Former Portage La Prairie Indian Residential School National Historic Site of Canada

Portage La Prairie, Manitoba
View of the front of the Former Portage La Prairie Indian Residential School (© Parks Canada | Parcs Canada)
View of the front of the building
(© Parks Canada | Parcs Canada)
Address : 5000 Crescent Road West, Portage La Prairie, Manitoba

Recognition Statute: Historic Sites and Monuments Act (R.S.C., 1985, c. H-4)
Designation Date: 2020-07-23
Dates:
  • 1914 to 1915 (Construction)

Other Name(s):
  • Former Portage La Prairie Indian Residential School  (Designation Name)
  • The Rufus Prince Building  (Other Name)
Research Report Number: 2019-24

Description of Historic Place

Warning: Reading about Residential Schools might be triggering or distressing. A National Indian Residential School Crisis Line has been set up to provide support for former Residential School students and their families. Please call the Crisis Line at 1-866-925-4419 if you or someone you know is triggered while reading the content on this website.

The Former Portage La Prairie Indian Residential School National Historic Site of Canada is a large, three-storey brick building located on Keeshkeemaquah Reserve, part of the reserve lands of Long Plain First Nation, just outside the small city of Portage La Prairie, Manitoba. It was designed in an imposing hybrid Neo-Italianate style that was one of several historical styles used for residential schools during this time period. The former school sits on a treed lot and is set back from a relatively quiet road, with a small residential development and other buildings owned by the First Nation nearby, and farmland and Crescent Lake beyond. The school’s farmland once extended far beyond these boundaries. The formal recognition refers to the area that encompasses the current boundaries of the lot, essentially the treed lot surrounding the school.

Heritage Value

The Former Portage La Prairie Indian Residential School was designated as a National Historic Site of Canada in 2020. It is recognized because:
• built in 1914–1915, the former Portage La Prairie Indian Residential School is a rare surviving example of Indian Residential Schools established across Canada.

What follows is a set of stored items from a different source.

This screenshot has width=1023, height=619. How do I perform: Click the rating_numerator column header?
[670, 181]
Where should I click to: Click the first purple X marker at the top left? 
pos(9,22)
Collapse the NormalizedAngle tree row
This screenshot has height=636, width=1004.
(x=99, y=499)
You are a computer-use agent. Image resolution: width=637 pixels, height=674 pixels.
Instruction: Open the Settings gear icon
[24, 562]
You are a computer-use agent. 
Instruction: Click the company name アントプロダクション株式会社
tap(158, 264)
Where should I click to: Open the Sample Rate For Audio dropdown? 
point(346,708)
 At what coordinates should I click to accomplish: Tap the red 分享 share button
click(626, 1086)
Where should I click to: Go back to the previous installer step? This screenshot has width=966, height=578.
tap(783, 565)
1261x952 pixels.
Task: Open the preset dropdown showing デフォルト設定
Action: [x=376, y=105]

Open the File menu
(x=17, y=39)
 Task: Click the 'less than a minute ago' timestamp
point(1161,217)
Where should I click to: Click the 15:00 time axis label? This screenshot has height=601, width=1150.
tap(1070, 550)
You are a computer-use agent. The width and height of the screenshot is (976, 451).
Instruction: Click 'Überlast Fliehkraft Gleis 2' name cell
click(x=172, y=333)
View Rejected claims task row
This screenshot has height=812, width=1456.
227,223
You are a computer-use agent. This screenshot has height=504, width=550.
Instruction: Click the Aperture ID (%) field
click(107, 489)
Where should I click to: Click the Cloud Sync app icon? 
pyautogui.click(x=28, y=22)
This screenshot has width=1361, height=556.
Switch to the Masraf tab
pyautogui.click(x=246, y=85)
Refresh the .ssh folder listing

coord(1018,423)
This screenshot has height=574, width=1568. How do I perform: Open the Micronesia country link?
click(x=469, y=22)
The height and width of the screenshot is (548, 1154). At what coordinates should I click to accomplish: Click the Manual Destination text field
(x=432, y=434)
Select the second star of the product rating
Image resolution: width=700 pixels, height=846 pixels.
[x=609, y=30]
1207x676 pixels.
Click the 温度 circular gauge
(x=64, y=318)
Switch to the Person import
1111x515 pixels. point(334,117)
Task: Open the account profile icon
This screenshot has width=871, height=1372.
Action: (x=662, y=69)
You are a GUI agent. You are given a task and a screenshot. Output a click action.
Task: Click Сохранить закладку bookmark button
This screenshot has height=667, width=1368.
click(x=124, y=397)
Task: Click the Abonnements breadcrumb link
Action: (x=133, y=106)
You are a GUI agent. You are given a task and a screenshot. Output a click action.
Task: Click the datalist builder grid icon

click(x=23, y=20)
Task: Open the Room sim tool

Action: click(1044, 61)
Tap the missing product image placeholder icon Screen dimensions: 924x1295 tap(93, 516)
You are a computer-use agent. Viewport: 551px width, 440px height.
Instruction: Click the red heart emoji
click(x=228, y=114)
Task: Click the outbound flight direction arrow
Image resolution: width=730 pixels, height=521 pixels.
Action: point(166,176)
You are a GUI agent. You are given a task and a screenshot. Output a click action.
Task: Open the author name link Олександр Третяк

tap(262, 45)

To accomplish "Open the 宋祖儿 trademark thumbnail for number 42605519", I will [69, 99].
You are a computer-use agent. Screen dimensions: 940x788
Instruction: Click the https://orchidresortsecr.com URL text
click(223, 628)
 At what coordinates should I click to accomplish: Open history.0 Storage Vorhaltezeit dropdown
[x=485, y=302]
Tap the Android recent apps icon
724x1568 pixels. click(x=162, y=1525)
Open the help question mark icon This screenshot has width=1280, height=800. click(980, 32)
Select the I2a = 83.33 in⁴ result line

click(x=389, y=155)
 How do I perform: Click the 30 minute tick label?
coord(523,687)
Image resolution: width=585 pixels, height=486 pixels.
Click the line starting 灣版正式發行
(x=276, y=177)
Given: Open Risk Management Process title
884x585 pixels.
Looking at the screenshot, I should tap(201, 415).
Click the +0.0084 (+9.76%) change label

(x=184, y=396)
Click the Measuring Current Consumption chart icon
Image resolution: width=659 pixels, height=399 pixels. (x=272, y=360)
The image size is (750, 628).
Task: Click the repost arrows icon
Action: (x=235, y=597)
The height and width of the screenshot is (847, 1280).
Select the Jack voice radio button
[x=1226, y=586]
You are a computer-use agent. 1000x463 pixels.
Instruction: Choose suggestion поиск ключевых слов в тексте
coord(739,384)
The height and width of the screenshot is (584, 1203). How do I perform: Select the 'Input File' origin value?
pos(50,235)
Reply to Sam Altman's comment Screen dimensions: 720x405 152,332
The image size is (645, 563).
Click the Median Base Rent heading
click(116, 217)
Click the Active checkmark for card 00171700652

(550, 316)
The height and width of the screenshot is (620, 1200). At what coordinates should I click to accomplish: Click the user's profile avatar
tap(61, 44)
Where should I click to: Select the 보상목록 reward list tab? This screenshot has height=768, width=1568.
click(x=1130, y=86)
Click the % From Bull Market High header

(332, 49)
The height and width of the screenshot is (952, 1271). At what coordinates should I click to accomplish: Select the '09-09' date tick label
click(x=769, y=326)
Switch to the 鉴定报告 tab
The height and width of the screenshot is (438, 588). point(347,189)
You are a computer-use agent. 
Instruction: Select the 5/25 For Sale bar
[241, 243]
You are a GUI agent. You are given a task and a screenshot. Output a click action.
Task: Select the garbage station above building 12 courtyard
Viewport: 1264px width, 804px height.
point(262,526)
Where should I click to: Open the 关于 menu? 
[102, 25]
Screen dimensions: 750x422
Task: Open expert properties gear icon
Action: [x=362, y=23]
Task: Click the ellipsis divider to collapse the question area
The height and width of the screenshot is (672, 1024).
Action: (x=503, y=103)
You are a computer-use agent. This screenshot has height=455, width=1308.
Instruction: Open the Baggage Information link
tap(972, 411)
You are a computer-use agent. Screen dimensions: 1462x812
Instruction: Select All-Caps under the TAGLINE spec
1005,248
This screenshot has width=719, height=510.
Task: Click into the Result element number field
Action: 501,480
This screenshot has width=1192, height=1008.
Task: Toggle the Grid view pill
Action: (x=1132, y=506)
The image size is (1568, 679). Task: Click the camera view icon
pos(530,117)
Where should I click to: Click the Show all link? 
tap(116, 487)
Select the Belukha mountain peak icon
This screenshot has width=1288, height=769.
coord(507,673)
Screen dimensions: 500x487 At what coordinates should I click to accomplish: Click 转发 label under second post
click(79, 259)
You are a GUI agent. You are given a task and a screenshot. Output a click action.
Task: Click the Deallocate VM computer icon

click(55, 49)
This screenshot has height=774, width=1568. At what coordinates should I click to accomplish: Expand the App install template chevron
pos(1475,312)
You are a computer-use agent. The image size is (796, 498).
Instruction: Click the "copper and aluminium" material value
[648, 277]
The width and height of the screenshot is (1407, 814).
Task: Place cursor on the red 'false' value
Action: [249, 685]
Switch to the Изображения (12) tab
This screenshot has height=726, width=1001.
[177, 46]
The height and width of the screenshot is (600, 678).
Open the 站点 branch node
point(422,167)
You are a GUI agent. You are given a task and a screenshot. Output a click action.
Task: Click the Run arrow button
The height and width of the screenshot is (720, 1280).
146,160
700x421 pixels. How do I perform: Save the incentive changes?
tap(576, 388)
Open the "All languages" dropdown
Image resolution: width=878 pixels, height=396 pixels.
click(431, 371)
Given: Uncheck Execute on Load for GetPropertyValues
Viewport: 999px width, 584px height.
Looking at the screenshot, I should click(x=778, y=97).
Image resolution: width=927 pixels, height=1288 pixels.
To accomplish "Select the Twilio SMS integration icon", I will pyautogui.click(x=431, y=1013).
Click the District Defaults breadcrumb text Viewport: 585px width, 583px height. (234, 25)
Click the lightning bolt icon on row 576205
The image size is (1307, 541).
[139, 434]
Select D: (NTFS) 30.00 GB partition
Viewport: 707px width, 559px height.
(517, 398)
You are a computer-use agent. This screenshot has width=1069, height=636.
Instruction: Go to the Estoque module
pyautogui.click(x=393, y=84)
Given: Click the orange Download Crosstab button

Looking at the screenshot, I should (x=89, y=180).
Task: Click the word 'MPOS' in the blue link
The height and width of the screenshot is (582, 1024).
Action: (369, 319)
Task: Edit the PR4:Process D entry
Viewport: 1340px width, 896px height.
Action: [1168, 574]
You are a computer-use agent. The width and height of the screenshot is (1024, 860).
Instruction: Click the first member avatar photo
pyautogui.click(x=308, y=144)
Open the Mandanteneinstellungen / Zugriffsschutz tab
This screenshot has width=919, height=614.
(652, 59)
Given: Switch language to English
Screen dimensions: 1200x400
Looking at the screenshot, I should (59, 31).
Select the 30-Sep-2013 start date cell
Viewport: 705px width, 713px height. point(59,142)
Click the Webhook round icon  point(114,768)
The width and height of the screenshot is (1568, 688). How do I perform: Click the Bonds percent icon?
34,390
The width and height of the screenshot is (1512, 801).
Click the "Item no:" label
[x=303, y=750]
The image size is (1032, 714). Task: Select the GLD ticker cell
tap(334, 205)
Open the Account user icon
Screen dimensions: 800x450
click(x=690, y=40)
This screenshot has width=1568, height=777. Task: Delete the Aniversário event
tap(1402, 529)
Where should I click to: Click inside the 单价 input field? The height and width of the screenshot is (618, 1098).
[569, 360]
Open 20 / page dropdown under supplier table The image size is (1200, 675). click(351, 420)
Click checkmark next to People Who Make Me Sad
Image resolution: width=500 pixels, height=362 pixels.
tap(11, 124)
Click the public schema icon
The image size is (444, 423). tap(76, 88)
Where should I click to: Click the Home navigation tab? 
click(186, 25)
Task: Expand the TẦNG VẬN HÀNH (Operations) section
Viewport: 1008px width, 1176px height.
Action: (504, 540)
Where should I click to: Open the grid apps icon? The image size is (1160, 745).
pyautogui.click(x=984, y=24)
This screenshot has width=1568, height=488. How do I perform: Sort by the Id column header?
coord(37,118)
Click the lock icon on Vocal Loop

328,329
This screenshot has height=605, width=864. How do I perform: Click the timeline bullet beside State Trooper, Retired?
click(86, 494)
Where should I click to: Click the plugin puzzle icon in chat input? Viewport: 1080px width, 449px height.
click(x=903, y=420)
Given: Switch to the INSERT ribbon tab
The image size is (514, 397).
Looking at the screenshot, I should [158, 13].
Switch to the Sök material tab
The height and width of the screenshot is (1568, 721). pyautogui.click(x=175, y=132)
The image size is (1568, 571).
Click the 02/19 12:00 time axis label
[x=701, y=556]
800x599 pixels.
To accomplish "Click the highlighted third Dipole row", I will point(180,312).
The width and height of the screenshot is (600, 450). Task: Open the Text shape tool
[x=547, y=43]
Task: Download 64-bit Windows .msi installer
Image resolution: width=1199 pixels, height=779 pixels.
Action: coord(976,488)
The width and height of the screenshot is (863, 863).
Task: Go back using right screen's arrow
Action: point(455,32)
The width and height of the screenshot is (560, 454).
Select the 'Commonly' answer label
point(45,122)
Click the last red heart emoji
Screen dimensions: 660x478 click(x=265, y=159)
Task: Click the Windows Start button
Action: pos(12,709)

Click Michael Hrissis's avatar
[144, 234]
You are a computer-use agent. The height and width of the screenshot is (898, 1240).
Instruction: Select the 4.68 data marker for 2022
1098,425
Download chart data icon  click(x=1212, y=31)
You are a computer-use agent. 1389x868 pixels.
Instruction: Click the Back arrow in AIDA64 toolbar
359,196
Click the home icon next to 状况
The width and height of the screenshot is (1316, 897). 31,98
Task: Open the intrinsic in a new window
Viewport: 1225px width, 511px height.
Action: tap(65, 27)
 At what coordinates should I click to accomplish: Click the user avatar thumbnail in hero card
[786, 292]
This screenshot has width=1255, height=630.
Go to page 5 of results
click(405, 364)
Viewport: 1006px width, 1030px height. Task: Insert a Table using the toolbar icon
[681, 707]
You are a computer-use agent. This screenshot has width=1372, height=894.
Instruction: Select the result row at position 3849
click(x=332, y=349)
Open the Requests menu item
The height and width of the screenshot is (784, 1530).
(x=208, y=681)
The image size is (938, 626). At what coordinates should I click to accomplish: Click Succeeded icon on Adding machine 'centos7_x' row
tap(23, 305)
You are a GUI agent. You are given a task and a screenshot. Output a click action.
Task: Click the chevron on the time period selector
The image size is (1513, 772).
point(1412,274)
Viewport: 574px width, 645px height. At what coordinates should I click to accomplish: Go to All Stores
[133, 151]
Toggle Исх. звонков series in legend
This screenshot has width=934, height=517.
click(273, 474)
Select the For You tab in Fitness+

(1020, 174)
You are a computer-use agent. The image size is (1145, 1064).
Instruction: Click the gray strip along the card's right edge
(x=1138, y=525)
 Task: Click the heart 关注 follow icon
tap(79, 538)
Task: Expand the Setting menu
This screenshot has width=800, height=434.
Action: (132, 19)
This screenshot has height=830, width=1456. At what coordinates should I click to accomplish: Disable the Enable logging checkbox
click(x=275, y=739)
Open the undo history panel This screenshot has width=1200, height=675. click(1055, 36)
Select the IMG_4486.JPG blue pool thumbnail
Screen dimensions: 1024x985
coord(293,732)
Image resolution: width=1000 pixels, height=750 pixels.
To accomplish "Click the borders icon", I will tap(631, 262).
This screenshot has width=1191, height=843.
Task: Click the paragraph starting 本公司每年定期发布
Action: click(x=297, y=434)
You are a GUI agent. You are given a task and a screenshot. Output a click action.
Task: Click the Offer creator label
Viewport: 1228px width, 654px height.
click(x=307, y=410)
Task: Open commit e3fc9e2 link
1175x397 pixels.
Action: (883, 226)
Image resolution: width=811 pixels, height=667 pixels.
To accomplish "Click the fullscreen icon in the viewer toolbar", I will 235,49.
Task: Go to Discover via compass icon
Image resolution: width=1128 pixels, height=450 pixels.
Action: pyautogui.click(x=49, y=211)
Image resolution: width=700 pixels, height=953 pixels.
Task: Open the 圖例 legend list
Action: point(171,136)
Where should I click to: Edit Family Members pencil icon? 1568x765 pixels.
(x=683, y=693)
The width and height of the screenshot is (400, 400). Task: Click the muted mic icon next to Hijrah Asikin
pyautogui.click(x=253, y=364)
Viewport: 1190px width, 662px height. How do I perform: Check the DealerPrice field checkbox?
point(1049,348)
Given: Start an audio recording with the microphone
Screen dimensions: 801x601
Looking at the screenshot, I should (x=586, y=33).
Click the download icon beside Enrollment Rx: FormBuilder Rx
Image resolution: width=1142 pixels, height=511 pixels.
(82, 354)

Managed by the Presbyterian and later United Church, the school functioned within the system of residential schooling in Canada, whereby the federal government and Christian churches worked together in an attempt to assimilate Indigenous children, convert them to Christianity, and isolate them from their families, cultures, languages, and traditions;
• children who were sent to the former Portage La Prairie Indian Residential School came from many First Nations and other Indigenous communities within Manitoba and elsewhere. There, they faced severe discipline and abuse, harsh labour, emotional neglect, the attempted suppression of their language and cultures, and isolation from their families and communities. Many children ran away, some to be later returned by force, and others engaged in acts of resistance such as secretly speaking in their own languages. The experiences of survivors of the Portage La Prairie Indian Residential School and other residential schools have affected members of these First Nations for generations;
• the design of this three-storey building is typical of Indian Residential Schools built in the early 20th century and reflects the norms of Euro-Canadian school design. Its imposing size, confining and institutional configuration, and isolated site generated feelings of dislocation, intimidation, and fear in the Indigenous children who lived there. The building was not culturally appropriate for children who were accustomed to living in familiar, open environments where they were free to explore.

The school closed in 1975 and six years later, the building and its surrounding lands were transferred to Long Plain First Nation to fulfill part of their treaty land entitlement. Since that time, the school has been readapted by the First Nation to serve a number of community purposes, and has been given new meaning by the community as a site of commemoration and resilience that keeps the legacy of the residential school era alive and educates the public.

The former residential school’s interior and exterior retain many features original to the time when it functioned as a school and residence however the cupola above the front entrance, and the verandahs at the rear of the building have been removed. In the 1980s, the school became the property of Long Plain First Nation and has been readapted for various community uses. This school building is valued as a site of resilience and part of it is dedicated to a museum documenting its history.

Source: Historic Sites and Monuments Board of Canada, Minutes, December 2019.

Character-Defining Elements

Key elements that contribute to the heritage value of this site include: its location on its original lot, with mature trees, grassed lawns, and paved/gravel roads; the u-shaped drive, part of the building’s original landscape design; the brick gateposts, original to the building, that mark the drive’s access points to Crescent Road West; the wrought iron fence, which once circled the lot and still exists at the end of the lot that runs alongside the road; the imposing, three-storey, brick, hybrid Neo-Italianate style; the H-shaped plan, typical for the time, with its prominent, central projecting entrance pavilion, further emphasized by a large triangular pediment containing a smaller semi-circular window, and long side wings running perpendicular to the main elevation on the left (south) and right (north) sides of the building, with dormer windows that break the roofline at attic level; the side entrances that give access to the south and north wings of the building, once the separate entrances for male and female students; the evenly-spaced, narrow windows that run across all sides of the building; the covered main entrance, which is reached by an exterior staircase rising to a tall covered porch supported by narrow columns; the basic layout of the main and second floors, with their long hallways with rooms off either side and large spaces (some already divided) in the wings, which reflects the original layout of the building when it was functioning as a school; the staircases at either end of the building, used separately by boys and girls to access their dormitories on the upper floor, their classrooms and recreation rooms on the main floor, and their washrooms and dining room in the basement.